Riguardo i licenziamenti annunciati dall’azienda InvestCloud interviene l’assessore Bitonci per chiarire la posizione della Regione
La vicenda dei licenziamenti annunciati da InvestCloud nello stabilimento di Porto Marghera accende il confronto tra istituzioni e mondo del lavoro. Sulla situazione interviene l’assessore regionale al Lavoro Massimo Bitonci, che chiarisce come, dai documenti esaminati dalla Regione, emergano motivazioni diverse rispetto a quelle inizialmente circolate.
Secondo Bitonci, non sarebbe infatti l’intelligenza artificiale il principale fattore alla base della procedura di licenziamento collettivo avviata dall’azienda. “In questo specifico caso si è parlato di licenziamenti legati all’introduzione dell’intelligenza artificiale, ma dalla documentazione che abbiamo ricevuto ed esaminato emerge un quadro diverso – spiega l’assessore –. L’azienda ha avviato la procedura di licenziamento collettivo prevista dalla normativa per le imprese con più di 15 dipendenti, ma il tema centrale non è la sostituzione del lavoro umano con l’AI quanto piuttosto una delocalizzazione delle attività”.
Dalle informazioni raccolte dalla Regione risulterebbe infatti che la società stia programmando nuove assunzioni all’estero, in particolare a Bangalore, in India, dove il costo del lavoro nel settore tecnologico è sensibilmente inferiore. Per l’assessore veneto: “Non si tratta perciò di un’azienda in crisi, ma di una realtà che lo scorso anno ha registrato utili. Per questo riteniamo improprio utilizzare il tema dell’intelligenza artificiale come una sorta di copertura mediatica per decisioni che riguardano invece strategie di riduzione dei costi”.
Regione Veneto a pieno tasso di occupazione
La Regione Veneto ha già annunciato che nei prossimi giorni convocherà i vertici dell’azienda per approfondire la questione e aprire un confronto anche con le organizzazioni sindacali. “Il rispetto per il lavoro delle persone è fondamentale e faremo tutto il possibile per tutelare i lavoratori coinvolti. Va però ricordato che il Veneto registra un tasso di disoccupazione del 2,9%, un livello che gli economisti definiscono di piena occupazione. Nel nostro territorio la domanda di lavoratori qualificati, soprattutto nel settore tecnologico, è molto elevata”.

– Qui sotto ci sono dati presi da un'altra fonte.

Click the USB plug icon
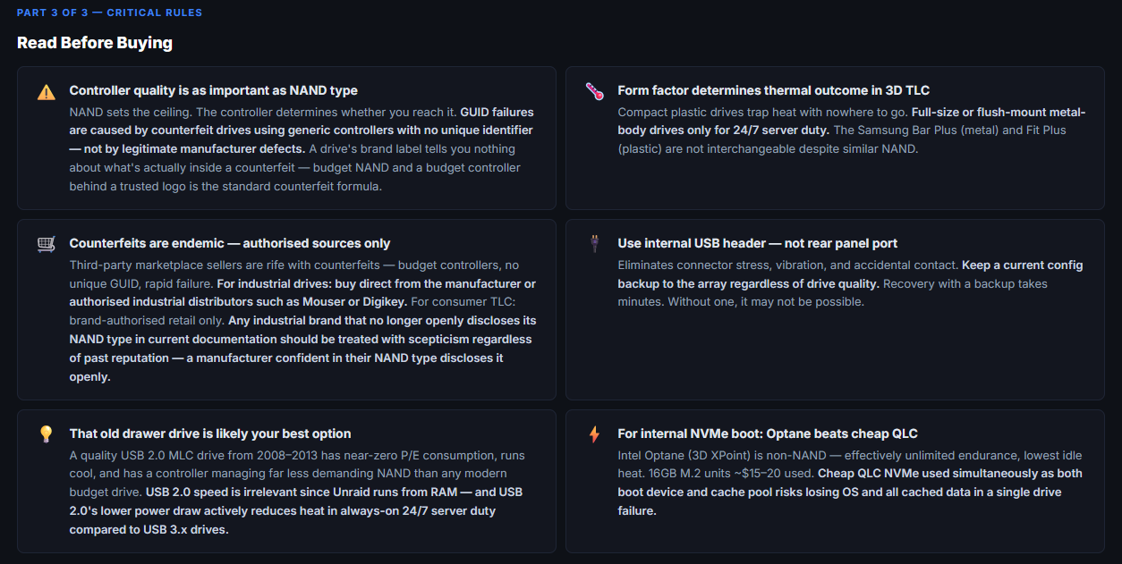The height and width of the screenshot is (564, 1122). (594, 244)
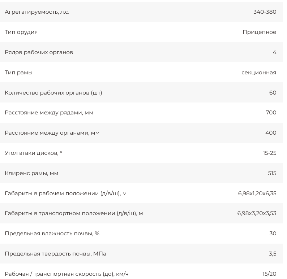Viewport: 287px width, 279px height.
Task: Select the value 60 for working organs
Action: pyautogui.click(x=273, y=93)
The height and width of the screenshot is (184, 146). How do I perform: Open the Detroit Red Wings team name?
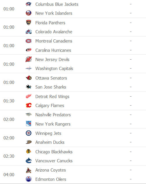pos(52,97)
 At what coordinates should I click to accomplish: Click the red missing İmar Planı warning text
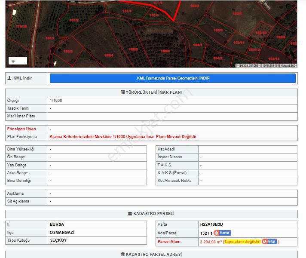click(x=123, y=137)
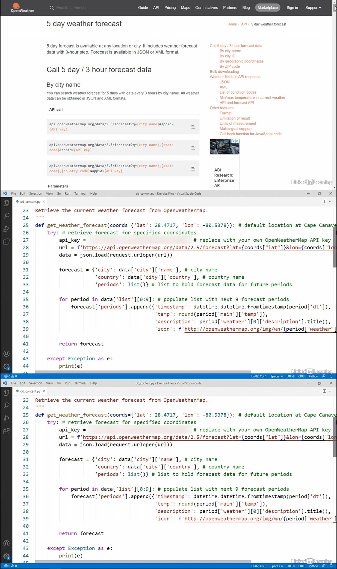
Task: Select Python language mode in the upper VS Code status bar
Action: (313, 376)
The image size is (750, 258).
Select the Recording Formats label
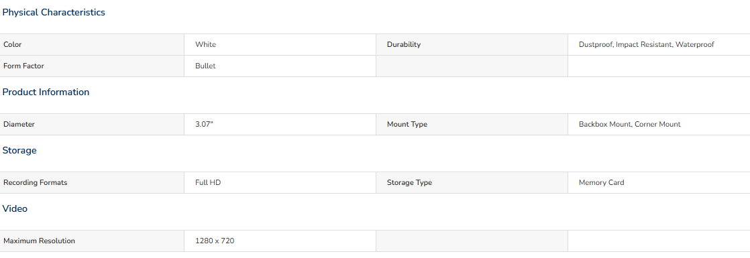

Bitonci sottolinea inoltre gli investimenti regionali nelle tecnologie digitali e nel cloud, portati avanti insieme all’Università degli Studi di Padova e a Unioncamere. “Con l’Università di Padova e Unioncamere stiamo sviluppando progetti importanti sul cloud e sulle nuove tecnologie. Questo significa che le competenze presenti nel nostro territorio restano strategiche e saranno sempre più richieste”. “La Regione seguirà con attenzione la vicenda, con l’obiettivo di garantire tutele ai lavoratori e valorizzare le competenze industriali e le professionalità presenti nel Veneto”, conclude Bitonci.